This volume appears just as the dust begins to settle over a period of rich, productive and stimulating transformation in the field of security studies.1 Since the late 1980s and the receding of the Cold War, a flurry of research and scholarship has nurtured new theoretical positions, generated a treasure trove of new empirical material, and developed new methodologies to unite them. Though there are signs of a levelling-out of this flood of activity, it is unlikely that the evolution of security thinking will diminish. Indeed, much suggests that this vigorous development will continue.
It is therefore a crucial time for stock-taking, a moment to pause and reflect on the newness of this new thinking, its premises and ambitions, its explicit and hidden values, its politics, the continuities and discontinuities with what remains of the Cold War tradition, and the meaning of the apparent transition from the one to the other. It is a milestone where we can ask how the field of security studies has structured itself, how certain methods are naturalized while others remain exotic, how certain theorizations of security crystallize while others resist or wane.

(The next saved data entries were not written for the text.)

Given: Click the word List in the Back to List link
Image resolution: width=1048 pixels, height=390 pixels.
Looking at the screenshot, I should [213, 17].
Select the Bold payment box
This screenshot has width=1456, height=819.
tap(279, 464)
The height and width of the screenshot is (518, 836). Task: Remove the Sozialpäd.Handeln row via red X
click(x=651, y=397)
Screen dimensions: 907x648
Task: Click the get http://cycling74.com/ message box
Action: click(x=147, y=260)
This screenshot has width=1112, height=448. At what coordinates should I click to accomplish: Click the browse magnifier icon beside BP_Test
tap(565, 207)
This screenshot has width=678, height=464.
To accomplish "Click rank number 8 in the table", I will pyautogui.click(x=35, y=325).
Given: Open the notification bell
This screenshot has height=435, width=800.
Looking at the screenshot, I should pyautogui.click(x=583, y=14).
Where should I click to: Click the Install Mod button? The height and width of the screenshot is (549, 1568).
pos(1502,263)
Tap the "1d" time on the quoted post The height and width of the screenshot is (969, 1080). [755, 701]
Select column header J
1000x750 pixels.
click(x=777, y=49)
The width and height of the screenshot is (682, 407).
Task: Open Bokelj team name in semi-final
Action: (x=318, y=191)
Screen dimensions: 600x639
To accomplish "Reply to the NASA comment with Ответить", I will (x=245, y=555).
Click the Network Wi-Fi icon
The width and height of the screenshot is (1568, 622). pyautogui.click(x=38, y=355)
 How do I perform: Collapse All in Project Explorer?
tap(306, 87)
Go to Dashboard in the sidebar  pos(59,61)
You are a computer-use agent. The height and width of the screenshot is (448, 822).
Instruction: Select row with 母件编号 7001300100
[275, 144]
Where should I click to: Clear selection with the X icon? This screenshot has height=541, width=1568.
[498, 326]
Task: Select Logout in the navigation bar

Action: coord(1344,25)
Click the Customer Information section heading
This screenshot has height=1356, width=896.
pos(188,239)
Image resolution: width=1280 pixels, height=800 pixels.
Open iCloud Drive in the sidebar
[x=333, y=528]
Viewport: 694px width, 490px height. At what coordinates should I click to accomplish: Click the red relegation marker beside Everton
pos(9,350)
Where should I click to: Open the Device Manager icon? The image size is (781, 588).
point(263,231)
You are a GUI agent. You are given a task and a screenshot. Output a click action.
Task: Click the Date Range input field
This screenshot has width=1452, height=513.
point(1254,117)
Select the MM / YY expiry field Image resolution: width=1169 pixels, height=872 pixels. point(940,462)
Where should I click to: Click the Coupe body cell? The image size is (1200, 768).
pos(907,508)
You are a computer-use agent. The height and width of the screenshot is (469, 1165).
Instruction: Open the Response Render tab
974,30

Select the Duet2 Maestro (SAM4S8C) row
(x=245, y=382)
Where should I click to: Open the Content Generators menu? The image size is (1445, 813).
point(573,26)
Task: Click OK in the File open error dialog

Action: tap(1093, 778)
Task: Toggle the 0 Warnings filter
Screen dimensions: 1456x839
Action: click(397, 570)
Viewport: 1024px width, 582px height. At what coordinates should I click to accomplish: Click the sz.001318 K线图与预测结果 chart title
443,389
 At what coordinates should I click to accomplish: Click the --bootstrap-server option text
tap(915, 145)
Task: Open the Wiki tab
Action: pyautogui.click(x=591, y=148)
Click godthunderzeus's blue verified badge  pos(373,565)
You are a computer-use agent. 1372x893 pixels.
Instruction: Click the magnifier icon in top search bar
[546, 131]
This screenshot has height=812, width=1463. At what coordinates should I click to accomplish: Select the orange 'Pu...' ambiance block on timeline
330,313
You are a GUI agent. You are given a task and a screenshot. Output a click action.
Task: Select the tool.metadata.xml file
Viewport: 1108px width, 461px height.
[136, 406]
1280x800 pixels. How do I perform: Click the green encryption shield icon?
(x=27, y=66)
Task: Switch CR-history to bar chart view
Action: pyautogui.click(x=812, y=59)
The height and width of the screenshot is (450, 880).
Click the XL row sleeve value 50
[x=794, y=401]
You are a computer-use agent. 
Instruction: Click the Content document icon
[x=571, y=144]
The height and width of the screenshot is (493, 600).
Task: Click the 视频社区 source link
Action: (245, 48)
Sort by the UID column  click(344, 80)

The Routledge Handbook of New Security Studies is in this sense not intended as a survey of the latest and greatest in security studies. A number of admirable books currently play this role, and new and coming books will certainly continue to do so. Instead, this book is meant as a contribution to a self-critique of the field of security studies. It is motivated by the principle that the renewal of the field carries with it as many pitfalls as it does creative or productive moments. Like any developing field, its coherence depends on its self-reflection and self-critique.
This volume does not carry out such a critique but instead aims to provide a certain point of departure for doing so. No case for the novelty of New Security Studies will be made here. This work represents neither a school nor a movement, neither theory nor empirical field. Instead of reviewing the major theoretical positions, empirical fields and methodological schools, the volume is organized along four pragmatic or applied axes of security. Instead of trying to account for the approaches and methods of security studies, it is organized and structured according to a number of variables in the way security is enacted, given meaning through its application.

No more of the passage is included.